Friday, February 5, 2016

Zika virus of growing concern!

A tiny virus dubbed Zika is garnering growing interest and concern by world health organizations, due in part to a possible link between it and possible fetal deformations in pregnant women.

According to the CDC, the Zika virus is spread to people through mosquito bites. The most common symptoms of Zika virus disease are fever, rash, joint pain, and conjunctivitis (red eyes). The illness is usually mild with symptoms lasting from several days to a week. Severe disease requiring hospitalization is uncommon.

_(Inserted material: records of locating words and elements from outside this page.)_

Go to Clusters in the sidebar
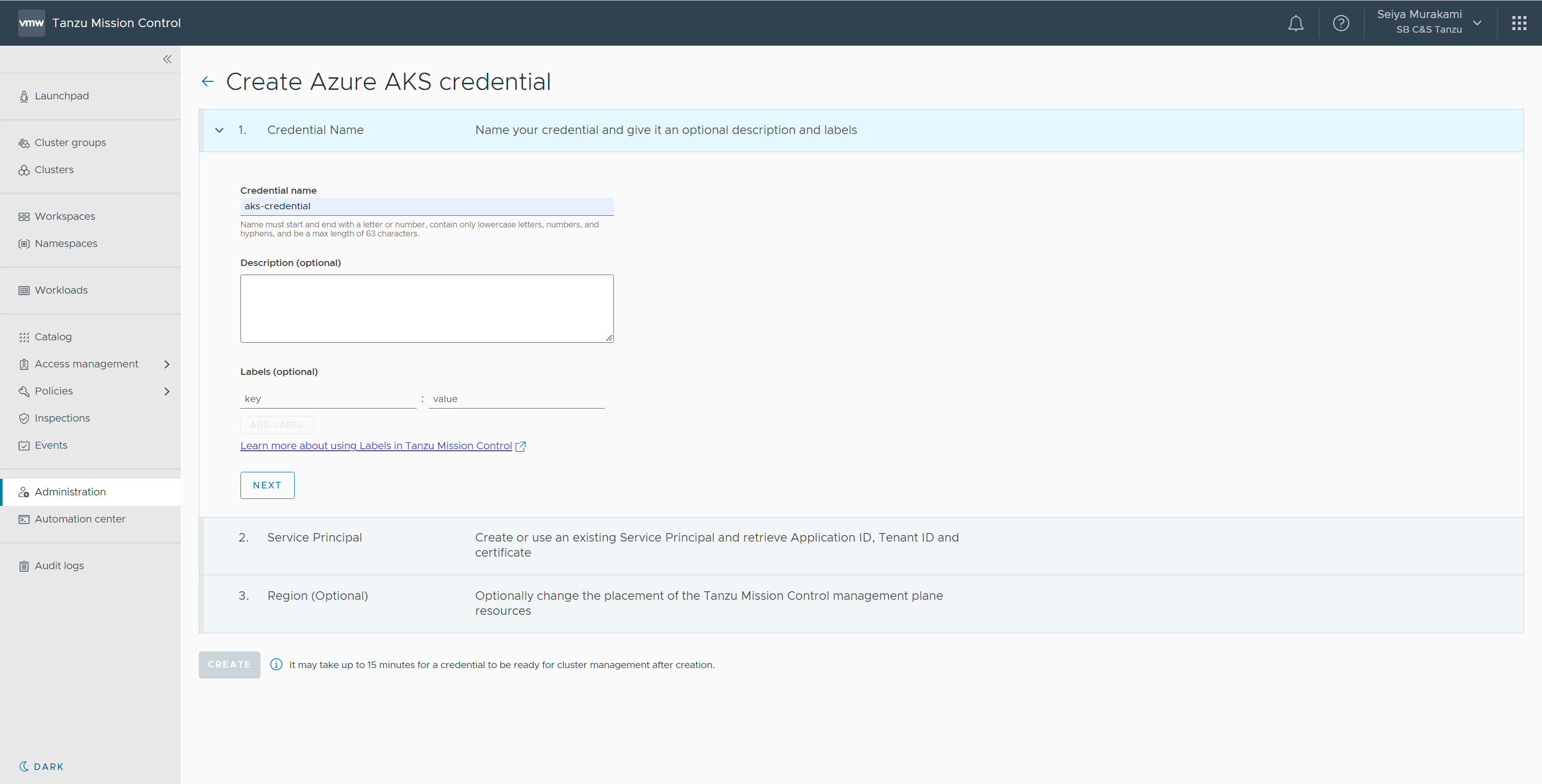(x=54, y=170)
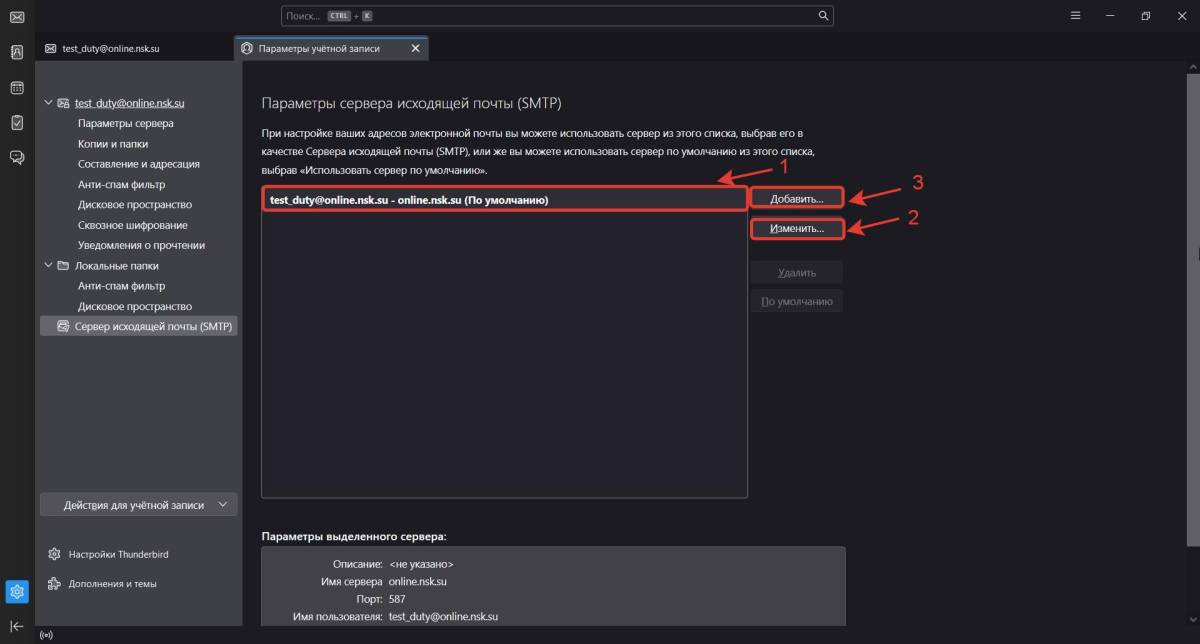Click the online status icon in status bar
Image resolution: width=1200 pixels, height=644 pixels.
(x=45, y=635)
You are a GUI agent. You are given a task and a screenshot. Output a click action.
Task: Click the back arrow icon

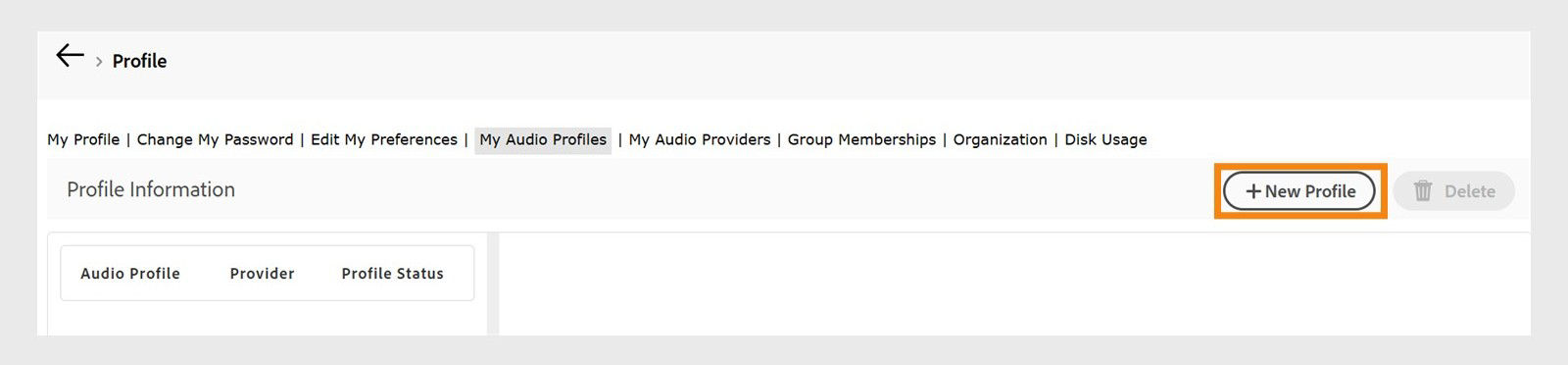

Yet, the outbreak of the Zika virus sweeping the Americas has all the fixings of a dystopia in the making. In adults, the virus can cause a mild rash and a slight fever—but evidence suggests that if a pregnant woman is infected, her child could be born with a devastating birth defect: a shrunken head and brain, called microcephaly. Between 2010 and 2014, the average in Brazil was 163 cases per year. As of the beginning of 2016, Brazil had reported 3500 plus cases, including 46 deaths, a startling increase that coincided perfectly with the first wave of Zika in the country—arrival in the summer of 2014, and a rapid spread during 2015. And, it is that rapid ability to spread that has officials in other countries, including the United States concerned.

This virus will surely be the topic of conversation during the coming months as the northern hemisphere gets ready for the summer of 2016!